(GIVEN TEXT)
━━━━━━━━━━━━━━━━━━━━

IAS 26 | Accounting and Reporting by Retirement Benefit Plans


Accounting and Reporting by Retirement Benefit Plans

International Accounting Standard 26 (IAS 26) prescribes the accounting and reporting standards for retirement benefit plans themselves (as opposed to the employers' accounting, which is covered by IAS 19). It treats the plan as a separate reporting entity. The standard distinguishes between defined contribution plans and defined benefit plans and sets out specific reporting requirements for each to ensure that participants are informed about the plan's resources and activities.

Key Principles:

  • Reporting Entity: The plan is a separate reporting entity from the employer.
  • Defined Contribution Plans: Financial statements must contain a statement of net assets available for benefits and a description of the funding policy. The focus is on investment performance and activity.

━━━━━━━━━━━━━━━━━━━━

(DATA LISTING)

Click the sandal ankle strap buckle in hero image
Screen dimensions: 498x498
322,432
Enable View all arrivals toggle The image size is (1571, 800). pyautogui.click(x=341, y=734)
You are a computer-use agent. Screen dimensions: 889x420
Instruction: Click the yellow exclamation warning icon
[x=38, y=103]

━━━━━━━━━━━━━━━━━━━━

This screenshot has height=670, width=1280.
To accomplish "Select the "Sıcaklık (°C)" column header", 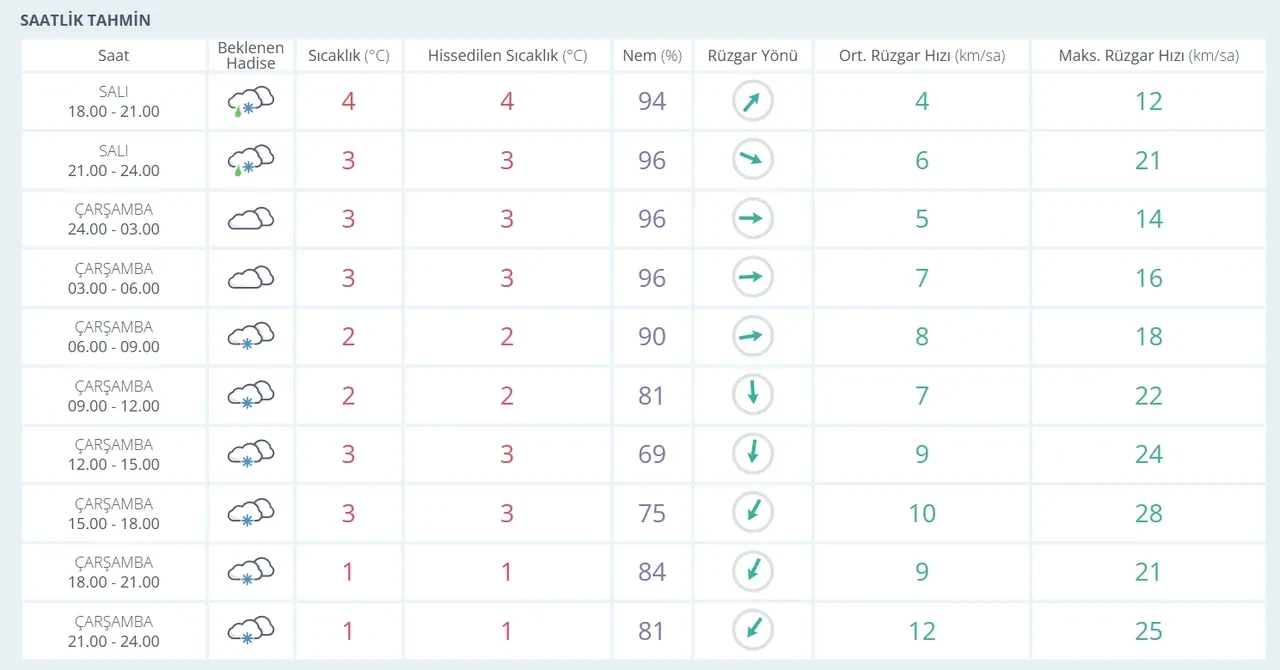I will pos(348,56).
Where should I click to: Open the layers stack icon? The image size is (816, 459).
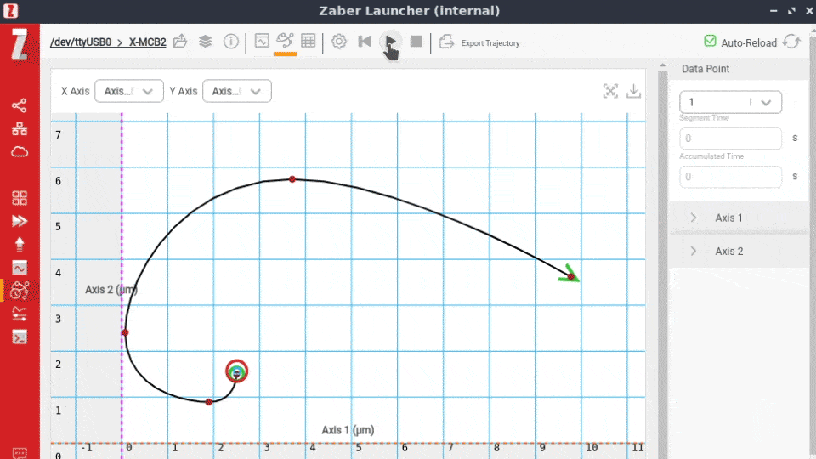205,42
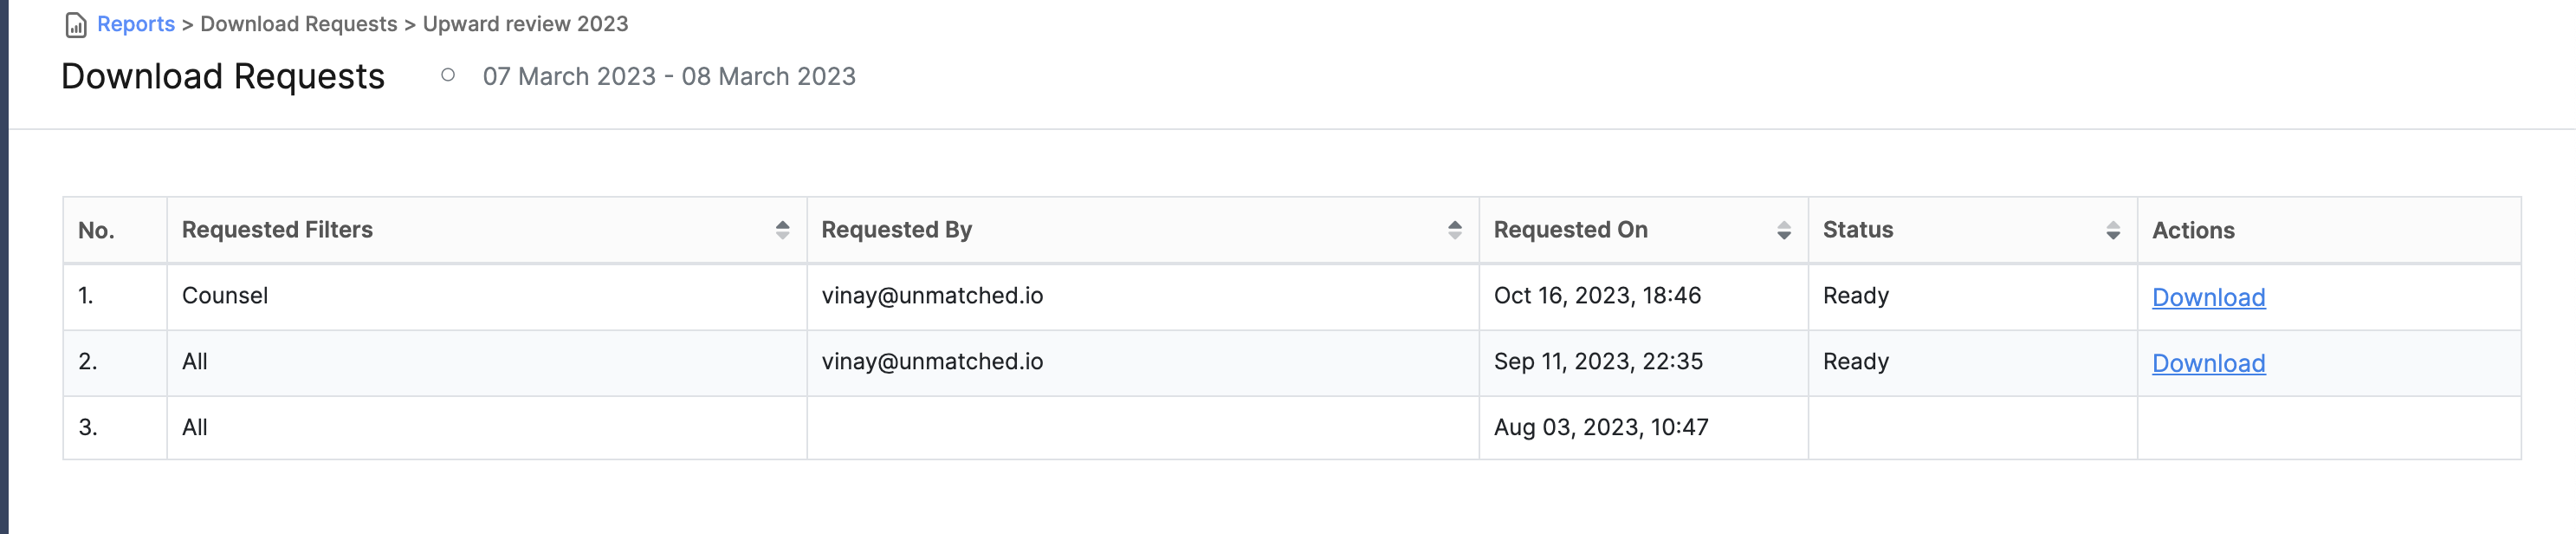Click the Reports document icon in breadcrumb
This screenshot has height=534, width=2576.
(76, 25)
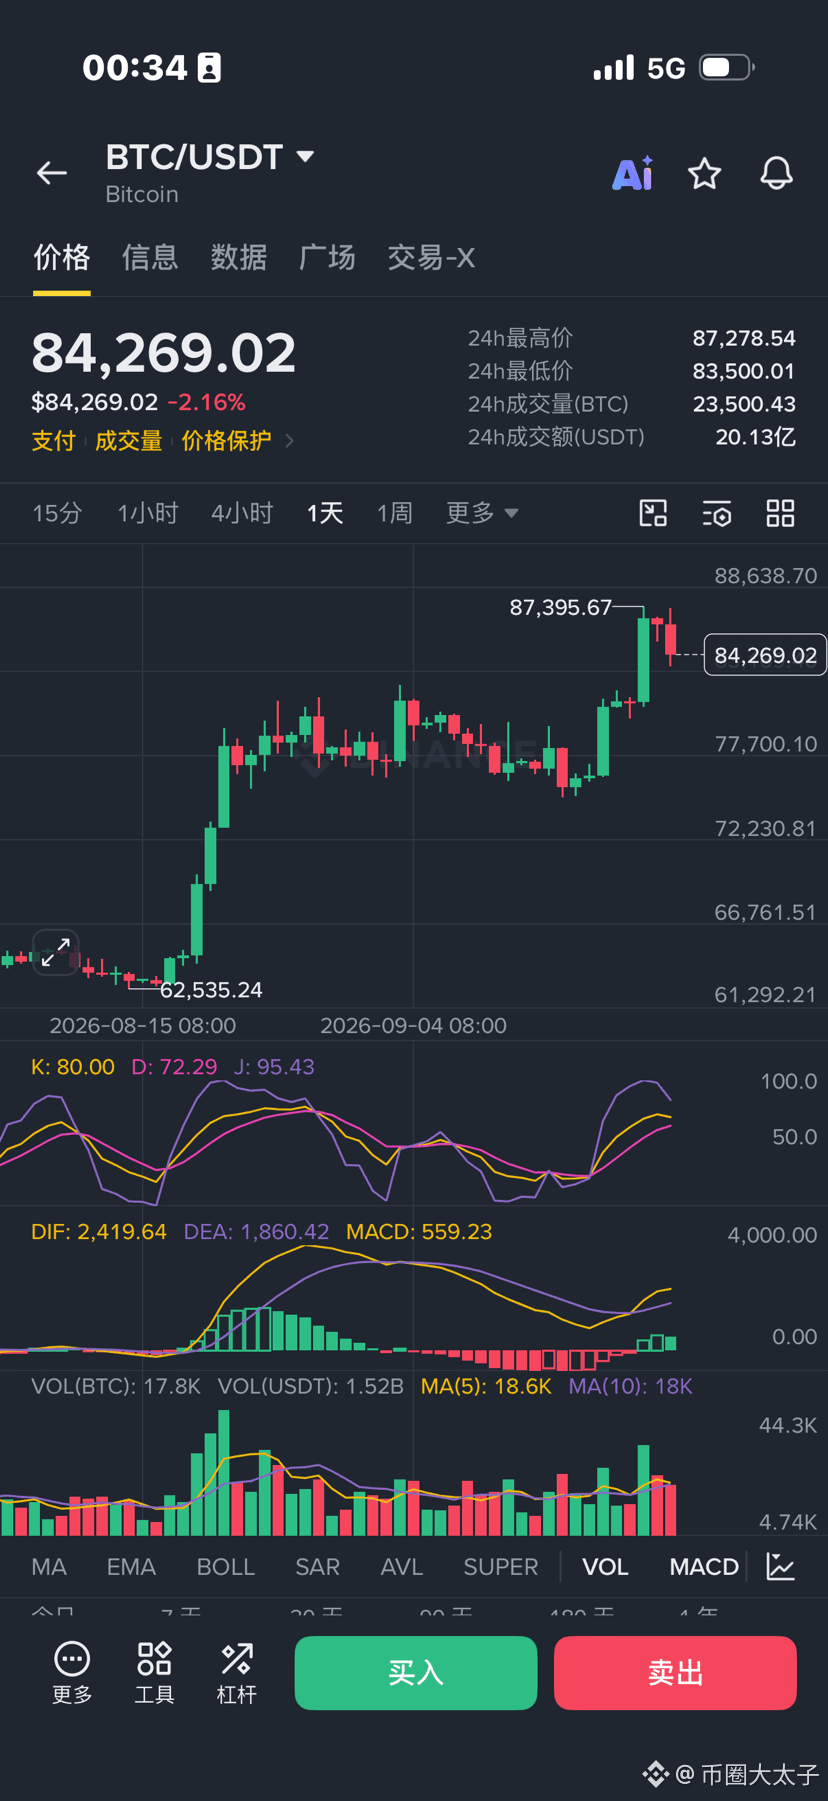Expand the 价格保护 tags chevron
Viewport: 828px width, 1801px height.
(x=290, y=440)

━━━━━━━━━━━━━━━━━━━━

(PROBLEMS)
1. Update the IAS 26 text, starting with "IAS 26 | Accounting" and going on through "performance and activity.", so that "participants" is replaced by "members".
2. Condense the paragraph of the IAS 26 text that begins "International Accounting Standard 26" into a short bulleted list that keeps its main facts.

(ANSWERS TO THE TASKS)
1.
IAS 26 | Accounting and Reporting by Retirement Benefit Plans


Accounting and Reporting by Retirement Benefit Plans

International Accounting Standard 26 (IAS 26) prescribes the accounting and reporting standards for retirement benefit plans themselves (as opposed to the employers' accounting, which is covered by IAS 19). It treats the plan as a separate reporting entity. The standard distinguishes between defined contribution plans and defined benefit plans and sets out specific reporting requirements for each to ensure that members are informed about the plan's resources and activities.

Key Principles:

  • Reporting Entity: The plan is a separate reporting entity from the employer.
  • Defined Contribution Plans: Financial statements must contain a statement of net assets available for benefits and a description of the funding policy. The focus is on investment performance and activity.

2.
- IAS 26 sets the accounting and reporting standards for retirement benefit plans themselves. Employers' accounting is covered by IAS 19.
- It treats the plan as a separate reporting entity.
- It distinguishes defined contribution plans from defined benefit plans, with specific reporting requirements for each.
- These requirements keep participants informed about the plan's resources and activities.